Cool way you put the Cover on the top… Had me going there for awhile… "Was that your Old one or what… wood vs aluminum"

That lamp is really nice too… Most of the time, I see painted bulb housings… this polished nickel is really COOL… reminds me of what you may have seen in your Dr. Office… :)

Great job!
 
#5 ·
Lew
This is the third time I have done something like this, so I began to figure everything out ahead of time. This time I got it right. The wise man is the man that has made more mistakes than everyone else…..........(-:

Filling in the underside for clamping solves a bunch of problems. Then just route or dado a groove, and let the bolts lie down if you take off the fence. I inserted a bolt at the nearest point of the dado that can be adjusted until the bolts can be brought over it to the proper height, and will stay there. The magnet is the tool to move the bolts around. Give me a PM if you have any questions. The magnet is just glued into a groove at the end of a dowel. The red stuff on the magnet tool is heat shrink tubing, but I bet you figured that one out….......(-:

The skewer has real red paint, on a sanded piece of dowel. Gotta patent the "Skewer Lock", don't you think….......(-:
 
#8 ·
Joe
The lock is not a true lock, just a way to keep the drawers from moving in transit around the shop. It is quick to do, the skewer lives in the top drawer, and the bumper keeps it looking pretty when the lock is not in use, which is most of the time.

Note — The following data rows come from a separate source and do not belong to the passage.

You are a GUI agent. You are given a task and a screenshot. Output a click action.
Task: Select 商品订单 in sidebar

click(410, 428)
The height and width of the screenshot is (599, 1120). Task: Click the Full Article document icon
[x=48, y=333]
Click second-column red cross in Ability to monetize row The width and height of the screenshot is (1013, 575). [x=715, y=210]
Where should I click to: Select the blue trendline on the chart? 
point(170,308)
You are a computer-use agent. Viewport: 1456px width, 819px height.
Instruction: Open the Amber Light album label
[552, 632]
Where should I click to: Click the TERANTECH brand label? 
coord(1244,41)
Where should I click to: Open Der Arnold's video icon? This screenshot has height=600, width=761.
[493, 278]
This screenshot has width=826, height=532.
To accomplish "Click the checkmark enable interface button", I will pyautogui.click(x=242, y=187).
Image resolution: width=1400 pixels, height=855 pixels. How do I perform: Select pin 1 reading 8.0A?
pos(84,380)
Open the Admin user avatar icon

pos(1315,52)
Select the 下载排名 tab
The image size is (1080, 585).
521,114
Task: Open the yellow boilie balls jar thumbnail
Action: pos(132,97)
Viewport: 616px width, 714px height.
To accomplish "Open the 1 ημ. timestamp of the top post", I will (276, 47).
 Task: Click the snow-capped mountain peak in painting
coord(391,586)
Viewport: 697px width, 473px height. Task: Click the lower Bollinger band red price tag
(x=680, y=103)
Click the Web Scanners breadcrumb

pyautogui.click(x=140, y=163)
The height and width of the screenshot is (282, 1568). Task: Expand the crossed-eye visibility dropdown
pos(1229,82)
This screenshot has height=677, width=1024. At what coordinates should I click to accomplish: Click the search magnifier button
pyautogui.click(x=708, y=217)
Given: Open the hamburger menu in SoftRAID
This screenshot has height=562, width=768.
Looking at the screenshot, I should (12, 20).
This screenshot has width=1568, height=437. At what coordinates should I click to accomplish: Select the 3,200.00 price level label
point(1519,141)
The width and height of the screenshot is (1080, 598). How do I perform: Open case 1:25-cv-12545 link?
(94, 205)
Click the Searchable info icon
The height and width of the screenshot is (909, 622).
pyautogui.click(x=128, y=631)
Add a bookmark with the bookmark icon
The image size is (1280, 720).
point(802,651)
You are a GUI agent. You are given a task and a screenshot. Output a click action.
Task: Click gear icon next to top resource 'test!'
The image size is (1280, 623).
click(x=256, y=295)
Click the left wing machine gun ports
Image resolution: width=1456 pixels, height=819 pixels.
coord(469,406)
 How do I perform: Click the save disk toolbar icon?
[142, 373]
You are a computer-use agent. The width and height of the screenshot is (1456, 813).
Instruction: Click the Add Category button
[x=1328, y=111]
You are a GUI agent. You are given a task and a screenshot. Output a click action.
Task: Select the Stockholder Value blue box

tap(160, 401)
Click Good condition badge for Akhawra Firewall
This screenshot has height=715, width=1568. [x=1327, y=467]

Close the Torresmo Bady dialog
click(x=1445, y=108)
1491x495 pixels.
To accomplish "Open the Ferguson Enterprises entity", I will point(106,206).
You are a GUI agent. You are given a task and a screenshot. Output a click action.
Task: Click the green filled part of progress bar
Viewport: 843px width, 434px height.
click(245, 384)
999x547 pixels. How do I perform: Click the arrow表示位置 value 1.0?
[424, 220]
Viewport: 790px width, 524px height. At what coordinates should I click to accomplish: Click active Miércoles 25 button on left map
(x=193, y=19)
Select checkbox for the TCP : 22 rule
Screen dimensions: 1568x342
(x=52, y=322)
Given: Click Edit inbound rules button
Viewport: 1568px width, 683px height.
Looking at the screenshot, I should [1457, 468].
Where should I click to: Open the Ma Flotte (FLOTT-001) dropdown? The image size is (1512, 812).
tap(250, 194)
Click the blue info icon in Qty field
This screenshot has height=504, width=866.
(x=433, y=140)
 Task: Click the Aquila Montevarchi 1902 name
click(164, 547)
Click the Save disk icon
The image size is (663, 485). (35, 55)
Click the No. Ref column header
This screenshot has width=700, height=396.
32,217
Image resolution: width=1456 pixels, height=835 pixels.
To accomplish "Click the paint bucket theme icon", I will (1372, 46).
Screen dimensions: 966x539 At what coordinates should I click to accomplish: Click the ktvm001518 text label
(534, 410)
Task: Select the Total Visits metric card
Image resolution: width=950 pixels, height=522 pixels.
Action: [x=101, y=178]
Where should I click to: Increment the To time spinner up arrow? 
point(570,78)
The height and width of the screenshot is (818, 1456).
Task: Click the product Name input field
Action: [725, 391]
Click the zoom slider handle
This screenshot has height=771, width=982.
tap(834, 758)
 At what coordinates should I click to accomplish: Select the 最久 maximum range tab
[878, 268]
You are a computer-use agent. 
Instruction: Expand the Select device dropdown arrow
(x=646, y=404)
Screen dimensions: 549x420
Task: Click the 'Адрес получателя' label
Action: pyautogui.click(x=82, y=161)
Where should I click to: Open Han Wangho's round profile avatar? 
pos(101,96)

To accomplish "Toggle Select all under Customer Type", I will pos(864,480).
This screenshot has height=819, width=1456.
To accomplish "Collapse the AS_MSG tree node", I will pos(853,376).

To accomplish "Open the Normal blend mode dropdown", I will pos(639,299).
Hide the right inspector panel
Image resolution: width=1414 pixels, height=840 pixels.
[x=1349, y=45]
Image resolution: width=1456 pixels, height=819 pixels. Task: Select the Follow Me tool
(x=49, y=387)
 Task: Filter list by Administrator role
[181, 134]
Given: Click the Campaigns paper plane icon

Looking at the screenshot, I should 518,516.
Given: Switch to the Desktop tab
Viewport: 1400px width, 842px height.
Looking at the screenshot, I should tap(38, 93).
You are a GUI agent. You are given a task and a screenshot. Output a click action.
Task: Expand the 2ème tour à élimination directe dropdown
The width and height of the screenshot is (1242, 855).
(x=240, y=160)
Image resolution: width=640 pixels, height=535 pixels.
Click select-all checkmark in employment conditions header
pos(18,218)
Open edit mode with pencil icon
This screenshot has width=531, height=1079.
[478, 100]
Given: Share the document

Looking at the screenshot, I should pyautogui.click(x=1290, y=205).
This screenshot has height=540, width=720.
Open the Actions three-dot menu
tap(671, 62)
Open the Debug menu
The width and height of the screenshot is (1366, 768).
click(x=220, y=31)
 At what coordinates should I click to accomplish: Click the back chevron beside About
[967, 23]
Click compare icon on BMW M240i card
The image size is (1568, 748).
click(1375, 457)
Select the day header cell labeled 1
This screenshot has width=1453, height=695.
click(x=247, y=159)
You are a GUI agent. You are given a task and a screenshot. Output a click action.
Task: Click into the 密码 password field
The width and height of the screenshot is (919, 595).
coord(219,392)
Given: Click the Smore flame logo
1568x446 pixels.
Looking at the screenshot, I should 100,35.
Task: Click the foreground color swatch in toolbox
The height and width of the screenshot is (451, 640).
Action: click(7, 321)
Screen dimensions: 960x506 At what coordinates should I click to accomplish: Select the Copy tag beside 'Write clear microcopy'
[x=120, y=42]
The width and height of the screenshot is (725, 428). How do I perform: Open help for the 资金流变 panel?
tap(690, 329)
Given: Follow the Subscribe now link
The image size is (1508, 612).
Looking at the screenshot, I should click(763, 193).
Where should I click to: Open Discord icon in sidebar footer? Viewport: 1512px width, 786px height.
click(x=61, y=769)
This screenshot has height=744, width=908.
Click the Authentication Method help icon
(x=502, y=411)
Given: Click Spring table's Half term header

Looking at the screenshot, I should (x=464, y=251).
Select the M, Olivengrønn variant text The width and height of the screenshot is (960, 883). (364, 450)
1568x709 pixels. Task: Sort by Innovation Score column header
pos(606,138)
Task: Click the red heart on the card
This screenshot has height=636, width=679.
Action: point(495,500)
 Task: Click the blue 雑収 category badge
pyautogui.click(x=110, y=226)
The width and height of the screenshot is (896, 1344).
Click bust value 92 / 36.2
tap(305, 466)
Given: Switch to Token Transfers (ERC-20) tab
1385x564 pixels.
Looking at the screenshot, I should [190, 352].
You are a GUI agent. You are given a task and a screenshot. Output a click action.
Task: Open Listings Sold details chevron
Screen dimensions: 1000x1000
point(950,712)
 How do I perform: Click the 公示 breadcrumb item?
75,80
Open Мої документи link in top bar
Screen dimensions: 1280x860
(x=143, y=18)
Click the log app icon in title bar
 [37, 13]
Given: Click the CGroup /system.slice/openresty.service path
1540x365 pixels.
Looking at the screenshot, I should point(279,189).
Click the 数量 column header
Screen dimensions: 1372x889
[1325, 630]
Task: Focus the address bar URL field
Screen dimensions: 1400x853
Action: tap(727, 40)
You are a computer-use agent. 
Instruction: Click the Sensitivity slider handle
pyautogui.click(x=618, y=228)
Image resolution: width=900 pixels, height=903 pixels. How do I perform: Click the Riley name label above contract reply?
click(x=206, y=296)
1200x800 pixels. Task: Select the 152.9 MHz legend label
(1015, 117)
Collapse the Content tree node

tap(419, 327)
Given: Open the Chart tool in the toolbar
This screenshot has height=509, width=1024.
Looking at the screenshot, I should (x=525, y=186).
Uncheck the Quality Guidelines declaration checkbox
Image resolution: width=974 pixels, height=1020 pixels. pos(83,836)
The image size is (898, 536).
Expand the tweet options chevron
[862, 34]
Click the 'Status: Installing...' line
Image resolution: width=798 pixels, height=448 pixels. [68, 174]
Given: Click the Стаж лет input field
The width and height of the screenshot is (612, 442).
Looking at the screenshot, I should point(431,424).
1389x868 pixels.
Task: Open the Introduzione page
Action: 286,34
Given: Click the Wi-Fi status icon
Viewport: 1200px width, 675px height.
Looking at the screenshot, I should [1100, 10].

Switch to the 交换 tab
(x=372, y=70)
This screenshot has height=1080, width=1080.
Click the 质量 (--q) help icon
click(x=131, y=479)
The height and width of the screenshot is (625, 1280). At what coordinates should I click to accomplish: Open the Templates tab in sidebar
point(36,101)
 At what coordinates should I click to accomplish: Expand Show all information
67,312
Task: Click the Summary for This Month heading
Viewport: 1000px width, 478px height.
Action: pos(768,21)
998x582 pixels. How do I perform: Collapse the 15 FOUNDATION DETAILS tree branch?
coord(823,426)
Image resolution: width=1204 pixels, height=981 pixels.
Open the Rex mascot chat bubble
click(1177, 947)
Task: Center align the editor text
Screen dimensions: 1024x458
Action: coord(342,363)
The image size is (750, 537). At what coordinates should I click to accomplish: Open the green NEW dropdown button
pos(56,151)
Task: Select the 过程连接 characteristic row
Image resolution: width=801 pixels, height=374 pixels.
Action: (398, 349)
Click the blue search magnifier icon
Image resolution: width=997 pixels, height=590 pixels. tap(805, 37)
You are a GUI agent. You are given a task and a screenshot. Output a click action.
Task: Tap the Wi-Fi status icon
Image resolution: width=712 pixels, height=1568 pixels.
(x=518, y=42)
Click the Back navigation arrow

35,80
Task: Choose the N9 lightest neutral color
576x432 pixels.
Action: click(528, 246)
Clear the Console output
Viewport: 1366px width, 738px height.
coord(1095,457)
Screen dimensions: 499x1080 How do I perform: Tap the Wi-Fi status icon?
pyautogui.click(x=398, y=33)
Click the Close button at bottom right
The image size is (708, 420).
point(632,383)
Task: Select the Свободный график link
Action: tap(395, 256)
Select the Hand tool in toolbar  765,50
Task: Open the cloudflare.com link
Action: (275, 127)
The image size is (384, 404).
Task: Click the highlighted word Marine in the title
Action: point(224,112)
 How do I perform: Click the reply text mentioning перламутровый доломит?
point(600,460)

The levelers are just a step up from the carriage bolts I have under my not so mobile tools. But this is a mobile device, so I had to make it adjustable. My floor has suffered from additions that dictated some sewer pipe be run under the floor. That area settled a little, so there is some real unevenness in places…......and one of them is right under that router table's normal position.

The cover is a purpose built press fit item. I made it to exact tolerance, so you have to push in on, and give it a jerk to get it off….....so it doesn't move, even though it isn't attached.

The lamp, as noted, is just a Lowe's standard item. But it looks better than most and functions well. Bought it for the table, didn't bring much home from the office when I retired…......especially the work….....(-:
 
#9 ·
Larry
Hey, thanks for the ogle. I think about you from time to time. I made a iPad stand for my wife out of Jatoba, that we had left over from our remodel, a couple of Christmas before last. It is a flat board with a couple of grooves in it, mostly plagiarized from others. It would be an item that could stand some fancy work on it, might be up your alley. I will try to post it soon since it is so simple…......I bet you could make it a lot more complicated…......(-:
 
#11 ·
Mike
Thanks for the comment, I think the posting is harder than doing the work….....(-:

I checked out your site. You are apparently a woodworker by profession, so probably have considerably different equipment. That install of the Biesemeyer Fence on the Rockwell is awesome!! Obviously, for a professional, that is a great saw. Wouldn't fit in my little shop….)-:

I do have some older equipment, a Craftsman RAS 1970 vintage, that I bought new, in 1970. It is now a 90 deg crosscut specialist. I have an old Delta Contractor's Saw, from 1991, that I have hot-rodded. Still have to post the outfeed/sawdust control/storage addition to that.

Don't get down to Southern California much these days. Have a vacation home in northern Washington, and a small shop there as well.

Thanks for stopping by….....
 
#13 ·
Mike (Stefang)
The devil definitely was in these details, as you might imagine. The nice thing about making your own stuff is that you can solve the problems that matter to you most. In this case, even the height of the whole apparatus was important so that it could serve a function while idle. I am sure you understand that issue, since your shop is also on the cramped side.